EU SOU A VOZ DO CHOUPAL….
SENHOR DIRECTOR, Sou o cágado do Choupal, gerado dum eucalipto, nascido aqui, no princípio, quando, há cerca de duzentos anos, foi trazido pelo vento, em semente, com todos os meus dados, e cujas raízes foram as mesmas que, agora, me sustentam! Sou, enfim, um produto de reciclagem!
Não sei ler nem escrever, mas quando vim à existência, tinha já muita experiência, mais do que certos doutores que, aqui, querem fazer passar uma auto estrada. Por isso, encarreguei um admirador meu de dar sentido e forma à minha linguagem, para que, assim, todos me lessem, com coragem.

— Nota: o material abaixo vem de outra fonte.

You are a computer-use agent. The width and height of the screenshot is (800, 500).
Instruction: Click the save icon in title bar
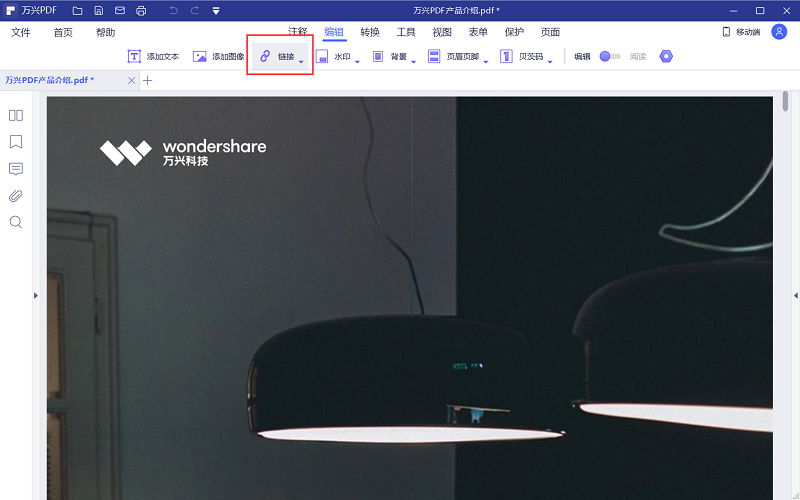click(x=98, y=10)
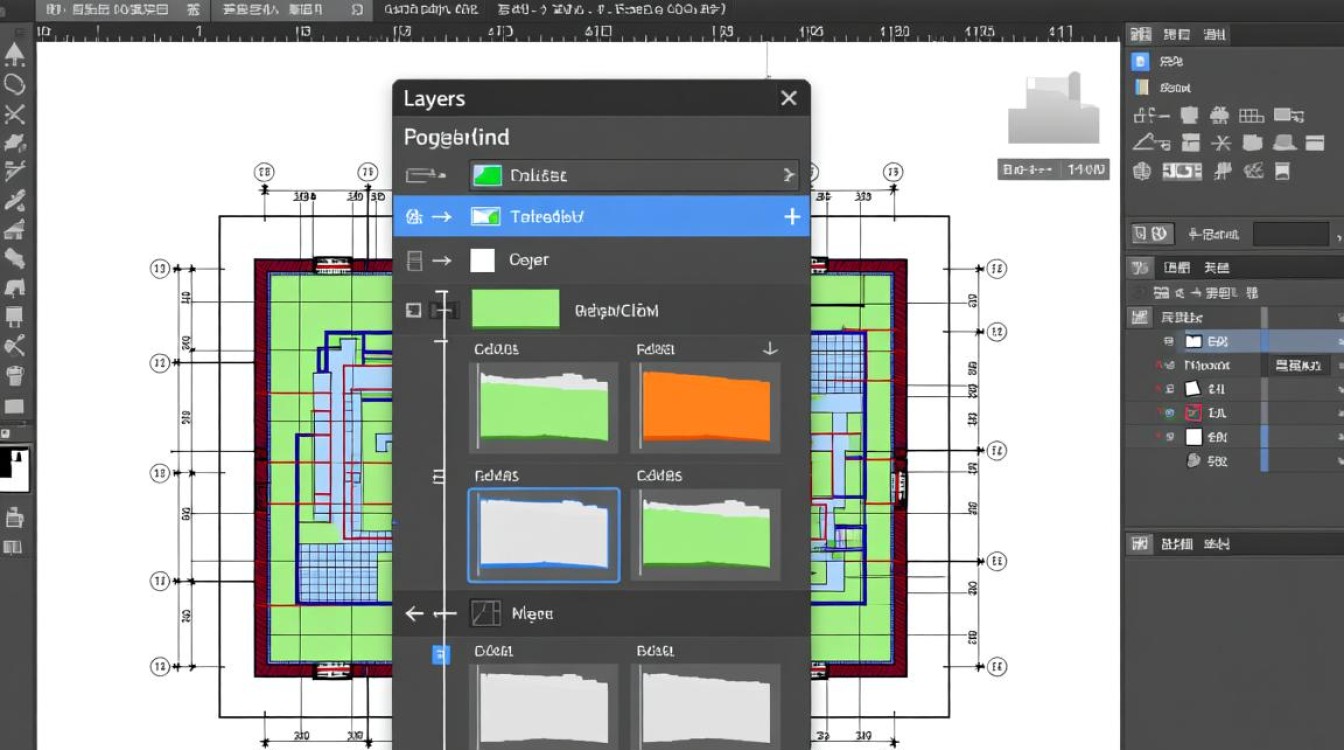Image resolution: width=1344 pixels, height=750 pixels.
Task: Click the empty dark input field in right panel
Action: pos(1290,235)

…..Na verdade, embora me considerem como o novo ex-libris do Choupal, estou aqui, como animal, há muitos anos, mas antes, quando o meu criador me moldava, muita gente que, por aqui, passava, comentava:”O mestre deve estar a fazer um bebedouro para as aves se regalarem”.E outros contestavam:”por quê, deste tronco, rude, fazer dele um bebedouro, se, aqui perto, há água no açude?”.
Uma coisa, porém, m´embaraça! Trago às costas, este enorme peso – a carapaça – que é a minha fortaleza. Recolho a cabeça e o rabo para dormir, ou quando alguém passa e ma chama tartaruga, que me faz ficar cego, ignorando que essa tem barbatanas e não patas. Mas que ambos são anfíbios, e com a mesma linguagem, não nego!

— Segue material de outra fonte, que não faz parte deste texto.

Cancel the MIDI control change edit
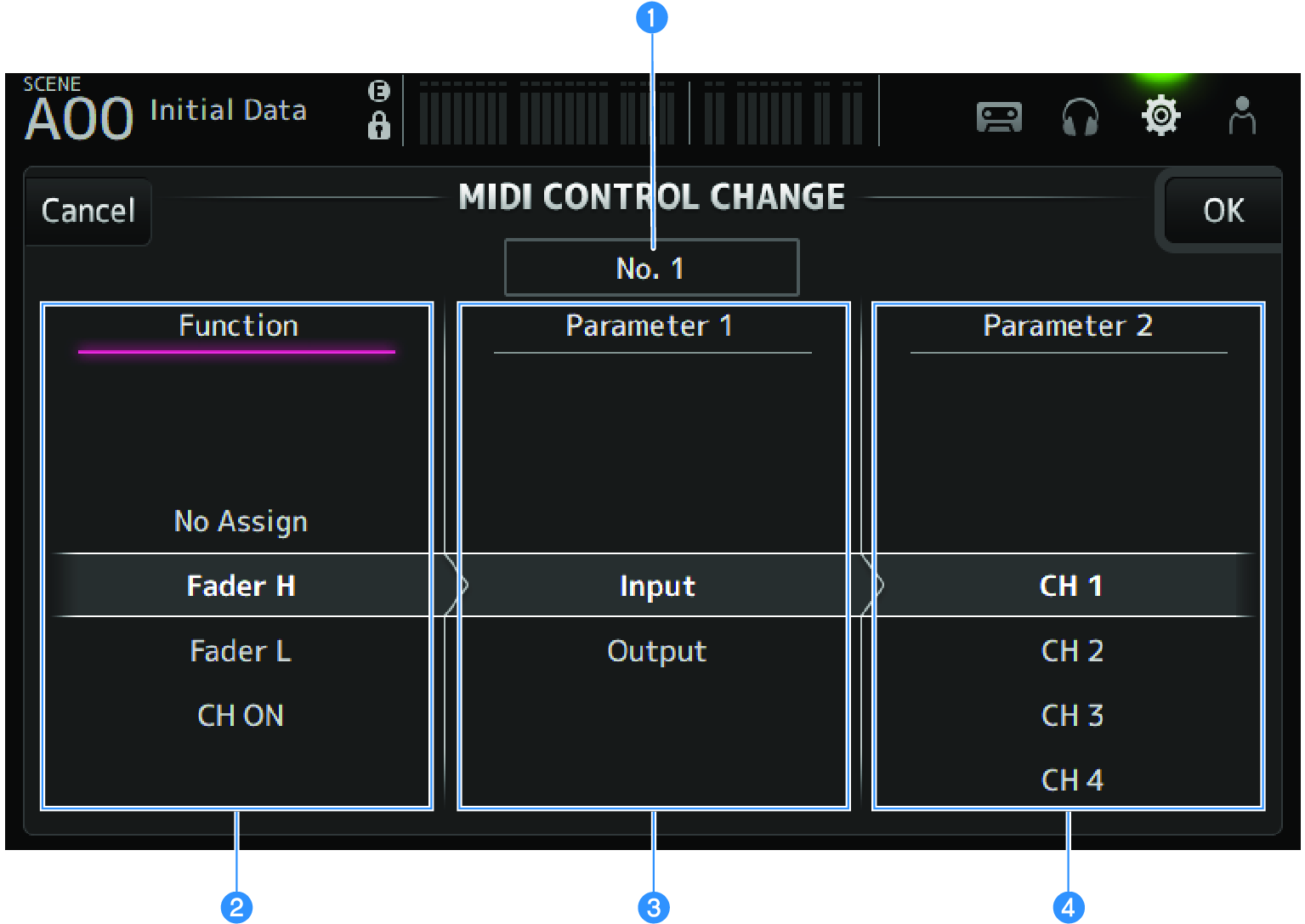 pos(88,210)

Enquanto fui uma árvore, eu via, do seu coruto, passar por aqui muitos atletas, uns a passo, outros apressados. Vi mil e um namorados, na prática da lua de mel. E a quantos piqueniques, com gente de toda a espécie –forasteiros, políticos, e desportistas – dei sombra e bom cheiro, sem uma palavra me darem. E até a bicharada e as plantas, de mim, se afastavam!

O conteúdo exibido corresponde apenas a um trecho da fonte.